Çevre ve Sağlık Uzmanları Karar Vericileri İşbirliğine Çağırıyor
Bilgi notu, 1980’den bu yana yeni salgın hastalıkların sayısında artış görüldüğünün altını çiziyor. WWF-Türkiye’den Yaban Hayatı Uzmanı ve Veteriner Hekim Ahmet Emre Kütükçü; “Bugüne kadar bilinen bulaşıcı hastalıkların %75’ini hayvanlardan insanlara bulaşan (zoonoz) hastalıklar oluşturuyor. Yeni görülen bulaşıcı hastalıkların %60’ıysa yaban hayvanları kaynaklı zoonozlar. HIV/AIDS, SARS, ebola, kuduz, leptospirozis, batı Nil virüsü dahil pek çok etkenin de hayvanlardan insana geçtiği, milyonlarca ölüme ve hastalığa yol açtığı unutulmamalı.” diye belirtiyor. Çalışma habitat parçalanması ve ormansızlaşmanın insan ve yaban hayvanları gibi normal koşullarda karşılaşması güç olan farklı türlerin etkileşimini arttırıp, farklı birçok zoonoz etkenin insanlara bulaşmasına neden olduğunun altını çiziyor. İstanbul Üniversitesi’nden Orman Mühendisi Prof. Dr. Doğanay Tolunay “Bundan sonraki salgınların olmaması için ormansızlaşmanın önlenmesi, vahşi hayvan ticareti ile kaçak avcılığın yasaklanması ve kontrol altına alınması gereklidir. Ekosistemlerin sağlığıyla insanların sağlığı birbirinden ayrı düşünülemez” şeklinde konuştu.

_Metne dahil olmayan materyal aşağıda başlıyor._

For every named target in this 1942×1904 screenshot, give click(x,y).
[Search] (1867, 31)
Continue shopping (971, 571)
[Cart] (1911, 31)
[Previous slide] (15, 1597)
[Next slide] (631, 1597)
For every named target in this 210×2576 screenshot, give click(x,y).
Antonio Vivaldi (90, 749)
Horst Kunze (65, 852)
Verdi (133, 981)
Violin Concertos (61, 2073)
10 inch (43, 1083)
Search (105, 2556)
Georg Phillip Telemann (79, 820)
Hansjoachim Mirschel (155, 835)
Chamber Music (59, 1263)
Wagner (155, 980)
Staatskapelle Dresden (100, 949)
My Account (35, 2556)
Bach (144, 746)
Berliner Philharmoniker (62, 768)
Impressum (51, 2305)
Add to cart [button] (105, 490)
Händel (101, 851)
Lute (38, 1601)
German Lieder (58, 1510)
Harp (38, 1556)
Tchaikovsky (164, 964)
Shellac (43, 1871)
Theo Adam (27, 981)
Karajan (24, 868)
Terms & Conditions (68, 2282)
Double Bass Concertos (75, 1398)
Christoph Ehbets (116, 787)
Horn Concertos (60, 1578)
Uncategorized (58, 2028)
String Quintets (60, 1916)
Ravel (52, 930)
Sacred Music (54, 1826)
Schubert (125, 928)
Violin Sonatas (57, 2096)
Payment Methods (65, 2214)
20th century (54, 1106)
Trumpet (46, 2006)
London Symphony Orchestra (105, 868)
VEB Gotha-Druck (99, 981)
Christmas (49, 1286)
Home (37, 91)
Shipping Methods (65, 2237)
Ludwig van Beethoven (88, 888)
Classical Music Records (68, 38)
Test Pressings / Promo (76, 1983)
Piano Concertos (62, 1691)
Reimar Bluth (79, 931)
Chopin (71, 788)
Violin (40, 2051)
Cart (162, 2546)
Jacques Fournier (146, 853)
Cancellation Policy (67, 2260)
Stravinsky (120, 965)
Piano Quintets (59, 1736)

COVID-19 pandemisi gibi küresel krizlere yönelik alınabilecek birincil önlemler çevre sağlığını ve “Tek Sağlık” yaklaşımını ön planda tutuyor. Bu kapsamda, özellikle karar vericiler için bir dizi önerinin de paylaşıldığı bilgi notunda;
- Sağlık Etki Değerlendirmesi (SED) yönteminin hayata geçmesi,
- Yaban hayatı avlanması ve ticaretinin durdurulması,
- Kirletici ve madencilik gibi sektörlere yönelik kamu harcamalarının kaldırılması tavsiye ediliyor.
- Ayrıca, halk sağlığı, hayvan ve bitki sağlığı ile çevre gibi farklı alanlarda çalışan kişilerin ortak çalışmalar yaparak kapasiteleri güçlendirmesinin önemi belirtiliyor.